### Excerpt to read
————

Wednesday, June 17, 2009

Reading Blogs - Comforting AND Scary

So I've been reading a ton of blogs about IVF.. so many different backgrounds, stories & outcomes. Many have been successful, many have not & many are still in limbo. As I am a complete virgin to IVF, I must say it's a tad overwhelming. I become down after reading how women are on IVF #4, #5, etc. with still no baby. Then there are the heartbreaking tales of IVF working only to miscarry. My goal in becoming part of this community was to educate myself, but also to not feel alone in wondering if I will ever become a mother. Don't misunderstand...I adore all the blogs & anxiously await updates on all of them, but is it a case of too much information in the age of the internet? Is ignorance bliss? Can't someone just tell me that IVF will work for me & that I will carry the baby to term!?!?

On a horribly sad note, my dad's brother died unexpectedly this morning of a massive heart attack. I am worried about my dad - he had quadruple bypass surgery 7 yrs ago & I'm sure this has him thinking about his own mortality. Plus this was the brother he was closest to - the one that always made him laugh. I am headed down to my hometown tomorrow for the viewing in the p.m. & the service in the a.m. next day. This will only be the 2nd time I've returned there since my mom died 4 1/2 yrs ago and I'm already anticipating the breaking of my heart once again. So many reminders & too many "in my face" memories...how people ever remain in the same city (much less, house) where their deceased loved one died is beyond my comprehension. Thank God I have Stark; otherwise I probably wouldn't even go. He is my rock & it's days like today that I'm keenly aware of how lucky I am to have him.

————

### Data excerpt
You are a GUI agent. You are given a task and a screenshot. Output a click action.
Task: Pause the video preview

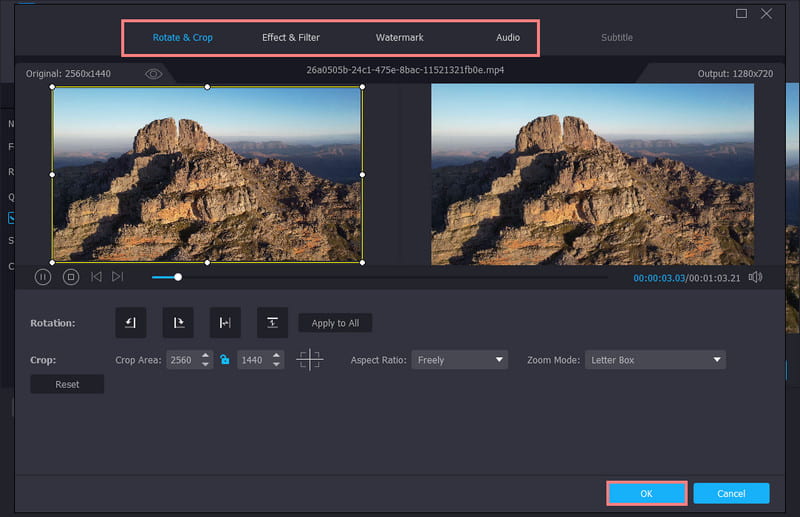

————

### Assignment
Please set down the passage of the blog post word for word, beginning at the words "Reading Blogs - Comforting" and stopping after "baby to term!?!?".

### Solution for this exercise
Reading Blogs - Comforting AND Scary

So I've been reading a ton of blogs about IVF.. so many different backgrounds, stories & outcomes. Many have been successful, many have not & many are still in limbo. As I am a complete virgin to IVF, I must say it's a tad overwhelming. I become down after reading how women are on IVF #4, #5, etc. with still no baby. Then there are the heartbreaking tales of IVF working only to miscarry. My goal in becoming part of this community was to educate myself, but also to not feel alone in wondering if I will ever become a mother. Don't misunderstand...I adore all the blogs & anxiously await updates on all of them, but is it a case of too much information in the age of the internet? Is ignorance bliss? Can't someone just tell me that IVF will work for me & that I will carry the baby to term!?!?